Worst case for 1, 2, 3 is in the corners. dashed radii are < 5" (by at least half a bullethole size) So equilateral triangle ABC has sides < 5" and you can't find two points in there that are > 5"apart
 
128. The riches of the country are redistributed after the revolution. Nine subordinates and the former king - a total of ten people - can distribute 10 thalers per month. So every person gets a gold thaler paid out every month - even the king.

The distribution key may be changed if there is a majority for it. A subordinate agrees to a change, provided this increases his own monthly salary. He votes against it when his wages fall. If his monthly salary does not change, he abstains. The king is not allowed to vote, but he is the only one who can suggest how to change the distribution.
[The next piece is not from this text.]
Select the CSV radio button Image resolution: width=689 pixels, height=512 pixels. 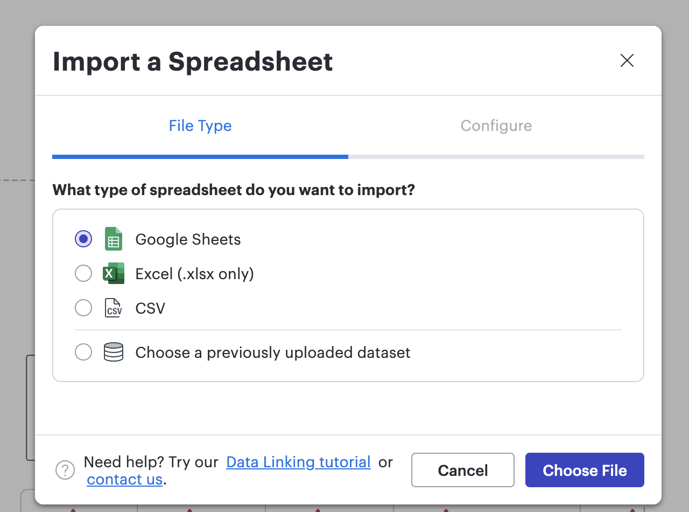click(83, 308)
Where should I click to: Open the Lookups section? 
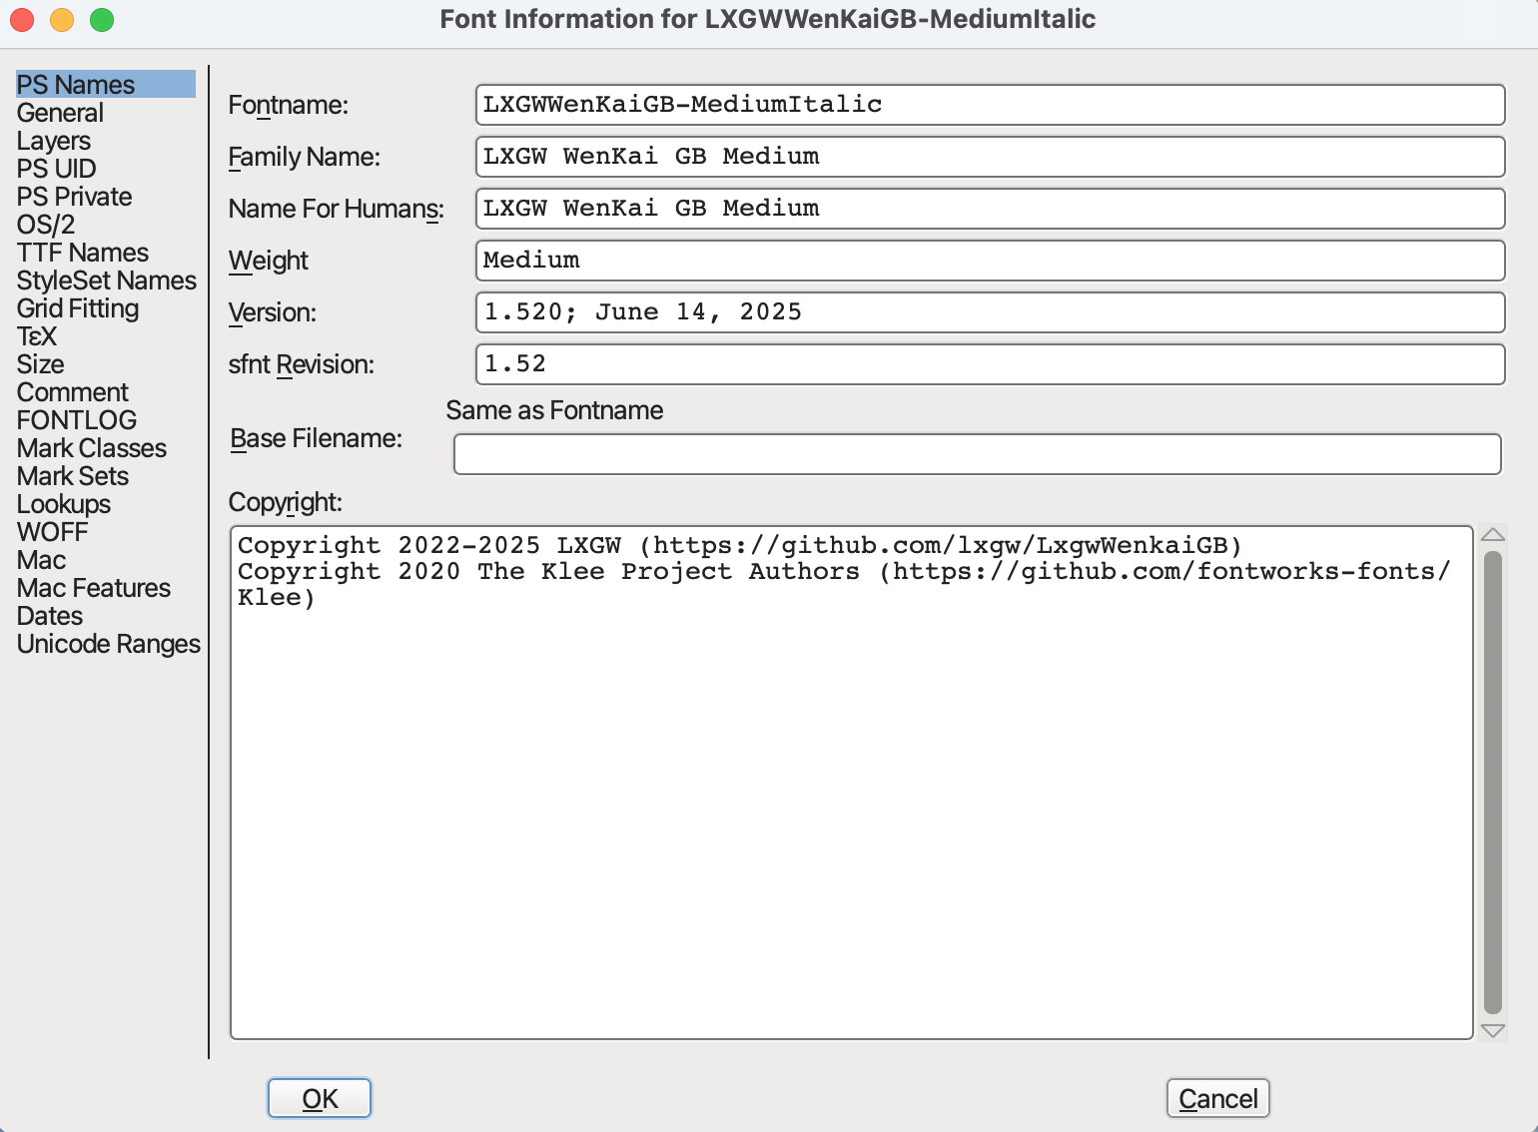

What is the maximum monthly paycheck the king can secure##^*)##?

Additional question: The people consists of a total of 1000 people including the king. Each month, 1000 thalers are paid, at the beginning exactly one to each person. Which maximum sum is achievable##^*)## for the king now?

##^*)## This means in the long run.

D125
 
7 and 997

Every successful change of distribution which begins with at least two subordinates having a non-zero distribution must also end with at least two subordinates having a non-zero distribution. If the result were to have only one subordinate with a non-zero distribution then there could have been at most one vote "for" and there would also have been at least one vote "against".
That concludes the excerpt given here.